The Conference Board Help Wanted OnLine® (HWOL)

This data series provides timely monthly measures of labor demand (advertised vacancies) at the national, regional, state, and metropolitan area levels.

Online Job Ads Increased 74,000 in December

04 Jan. 2017

  • The December gain followed a November decrease of 115,300
  • Most States showed small gains
  • Most occupations showed gains over the month

Online advertised vacancies increased 74,000 to 4,797,000 in December, according to The Conference Board Help Wanted OnLine® (HWOL) Data Series,released today. The November Supply/Demand rate stands at 1.57 unemployed for each advertised vacancy with a total of 2.7 million more unemployed workers than the number of advertised vacancies.
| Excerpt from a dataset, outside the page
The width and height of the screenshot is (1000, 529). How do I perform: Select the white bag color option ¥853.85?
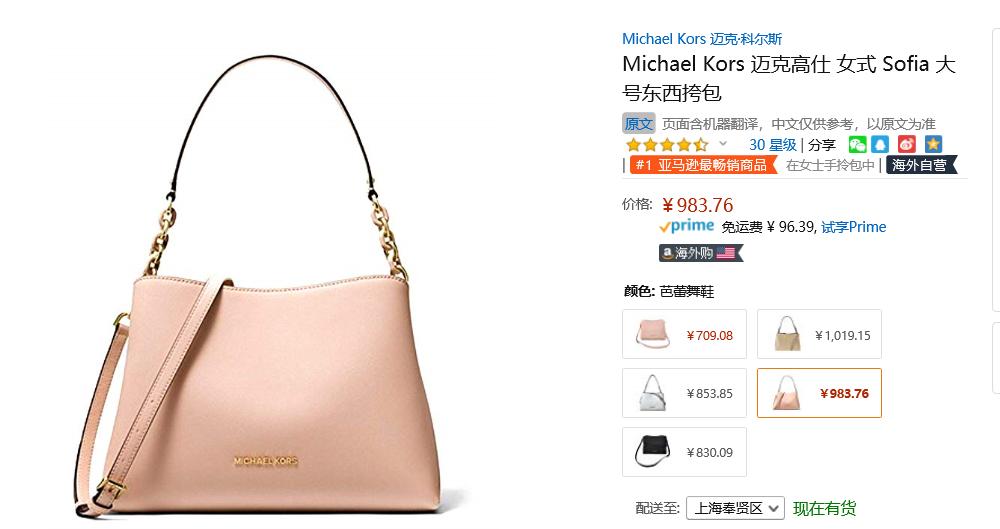[x=684, y=393]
The number of unemployed was approximately 7.4 million in November.

“The HWOL series ended 2016 on a positive note, with a 74,000 increase,” said Gad Levanon, Chief Economist, North America, at The Conference Board. “The number of online job ads has been fluctuating around a steady trend in the second half of 2016.”
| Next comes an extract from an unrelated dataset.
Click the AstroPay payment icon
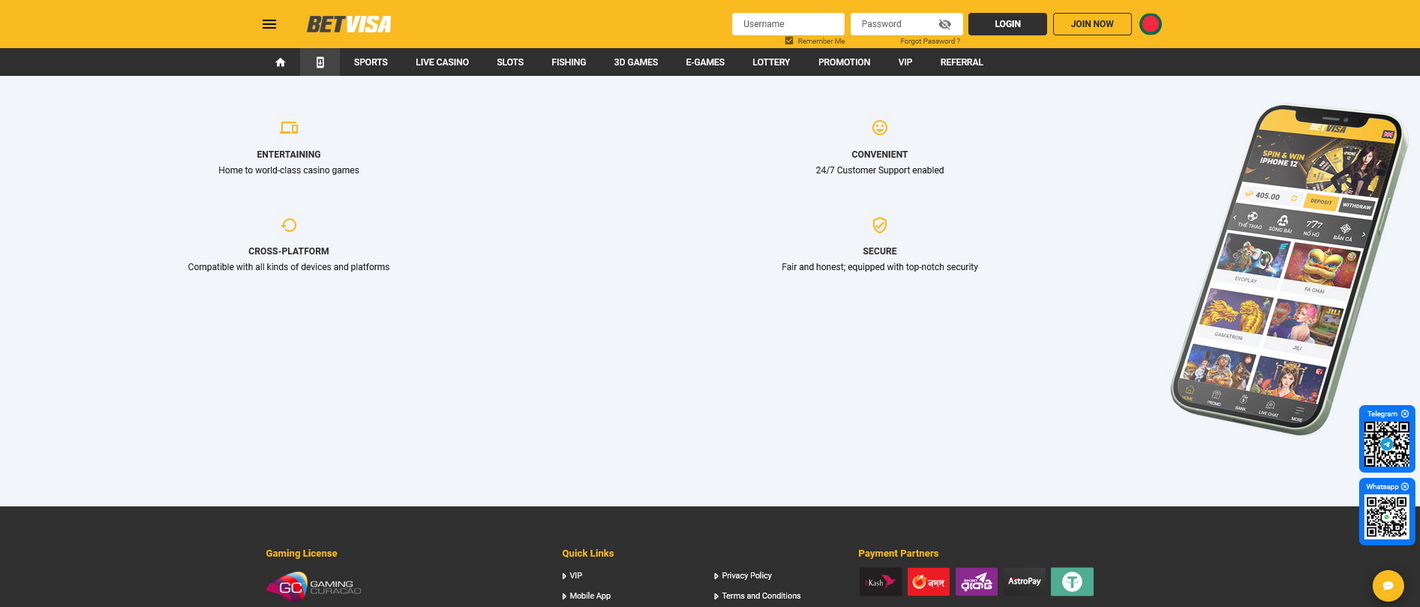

The Professional occupational category saw small losses in Management (-0.8), Business/Finance (-0.1), and gains Computer/Math (8.7) and Health (10.6). The Services/Production occupational category saw gains in most occupational groups led by Sales (14.6) and Office/Admin (21.3). 



  • Among the largest States, 19 rose and 1 declined
  • Among the 50 States, 45 rose, 3 declined, and 2 was constant

December Changes for States

In December, online labor demand was up in 45 States, down in 3, and constant in 2 (see Table 3). All four regions experienced increases.

The Midwest experienced an increase of 21,700 in December (Table A). Illinois grew 4,900 to 176,000. Michigan increased 4,400 to 150,700. Minnesota increased 2,400 to 128,600. Ohio increased 3,400 to 170,300. Wisconsin increased 4,100 to 101,600 and Missouri increased 4,300 to 106,300.Among the smaller States in the region, Indiana increased 2,200 to 76,500, Iowa increased 800 to 56,700, Nebraska grew 800 to 31,800, and North Dakota was constant at 16,400. Kansas increased 1,300 to 39,900 (Table 3).

The Northeast increased 51,600 in December. New York increased 10,400 to 293,700. Pennsylvania increased 10,700 to 203,500. New Jersey increased 8,200 to 150,000. Massachusetts increased 5,900 to 147,300. In the smaller States, Connecticut grew 3,400 to 68,700. Maine increased 5,900 to 22,700 and New Hampshire increased 3,500 to 27,000. Rhode Island increased 1,200 to 16,100 and Vermont grew 2,500 to 13,000.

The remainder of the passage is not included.